NASA, AIPAC Mourn US Sen Stevens

NASA mourns the death Tuesday of Senator Ted Stevens, who died in a plane crash that also nearly killed the space agency's ex-head and his son.

Chana Ya'ar , | updated: 3:51 PM

US Senator Ted Stevens
US Senator Ted Stevens
Israel news photo: US government

NASA is mourning Tuesday's death of Senator Ted Stevens,"a friend of Israel," who was killed in a plane crash in Alaska that also nearly took the life of the American space agency's former head and his son.

“We at NASA are deeply saddened...” the agency said in a statement issued to the media about the incident in which former agency administrator Sean O'Keefe and his son Kevin were injured.” Stevens was at least partly responsible for ensuring the agency received generous government funding during his tenure on the Senate Appropriations Committee.

But Stevens was not only a supporter of the American race for space.

'Steadfast Supporter' of Israel

According to AIPAC, the venerated senator was a “lion” who was “a strong friend of Israel and a staunch supporter of the U.S.-Israel relationship.”

Stevens was named “Alaskan of the Century” by the Alaska State Legislature in 2000, AIPAC said in a statement expressing its deep regret over his death. “Working together with his colleague Senator Daniel Inouye, the Stevens-Inouye team represented the hallmark of bi-partisan support for the U.S.-Israel relationship,” the lobbyist organization said.

The senator “demonstrated his steadfast commitment to America's alliance with the Jewish state year after year,” AIPAC added, noting that he was a “consistent supporter of U.S. aid to Israel and of America's partnership with Israel in the joint development and production of the Arrow anti-missile system, currently protecting every citizen of the Jewish State.

“Our thoughts and prayers are with his family and the families of all those lost in [the] tragic plane crash,” the group said in its statement. 

'Uncle Ted'

The senator, known in Alaska as “Uncle Ted,” has widely been seen as one of the most popular politicians in the history of the state of Alaska. The Republican senator's 40-year career, the longest in the history of the Senate, translated into billions of dollars for the state. Although in 2008 it ended in corruption charges, they later dissolved under the glare of a detailed investigation.

He was among five people who were killed when the red and white 1957 single-engine DeHavilland DHC-3T crashed in the Alaskan wilderness northwest of the town of Aleknagik. Among the dead was the pilot, 62-year-old Theron “Terry” Smith of Eagle River; 48-year-old GCI executive Dana Tindall and her 16-year-old daughter Corey; and 48-year-old William “Bill” Phillips.
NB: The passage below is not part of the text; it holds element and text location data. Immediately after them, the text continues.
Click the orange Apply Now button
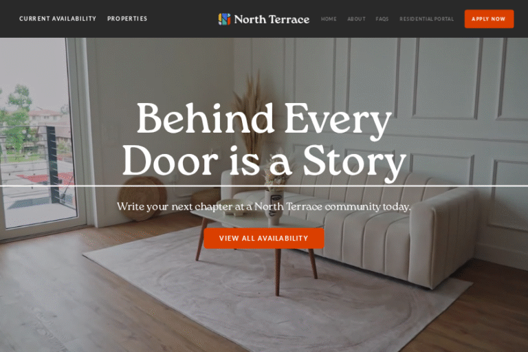528x352 pixels. [489, 19]
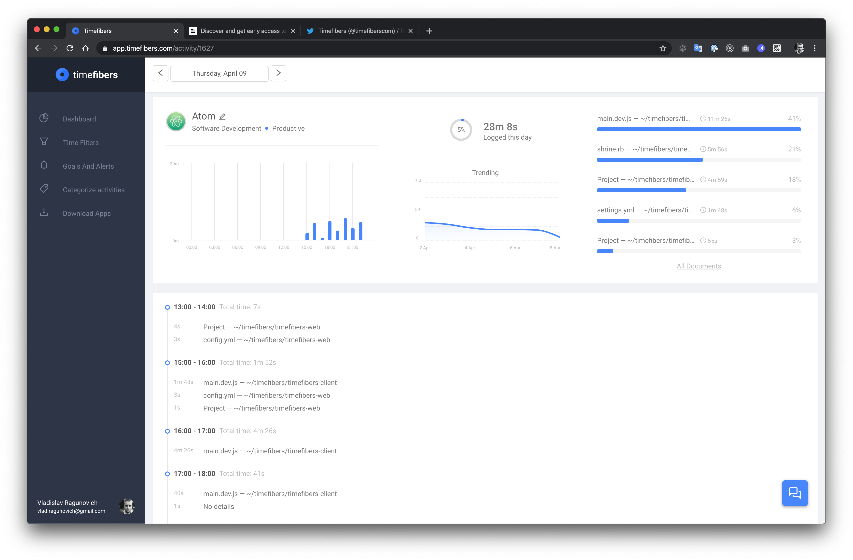Click the timefibers logo in the sidebar
Screen dimensions: 853x560
pos(86,75)
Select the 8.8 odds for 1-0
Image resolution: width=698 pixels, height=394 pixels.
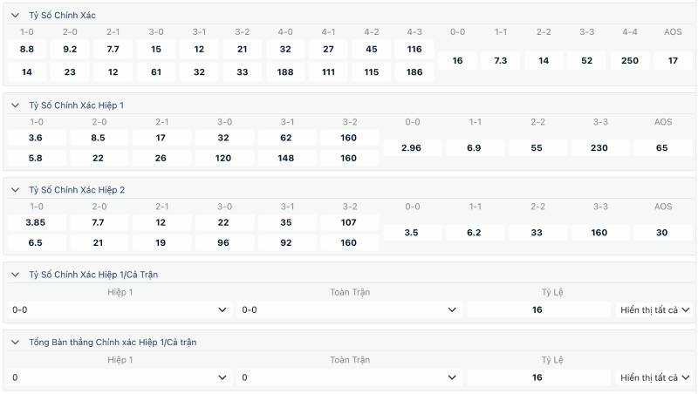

Such crashes are not uncommon due to the mountainous conditions in the state, which combined with the often treacherous weather, force many to use air travel.

O'Keefe, 54, currently serves as CEO of the North American arm of EADS (European Aeronautic Defense and Space) firm. He was heading to his fishing lodge together with the senator and six others, besides his son.

O'Keefe and Stevens became fast friends during the 1980s, when the senator led the U.S. Senate Appropriations Committee, and mentored O'Keefe, a member of the staff. During the administration of President George Bush Senior, O'Keefe served as comptroller and chief financial officer of the U.S. Department of Defense, and in 1992 as the country's Secretary of the Navy.

“As a long-time supporter of NASA, Sen. Stevens made lasting contributions to our agency and our country,” the NASA statement went on. “We at NASA mourn his loss and send our deepest condolences to his family, as well as the families and friends of all who perished in the accident."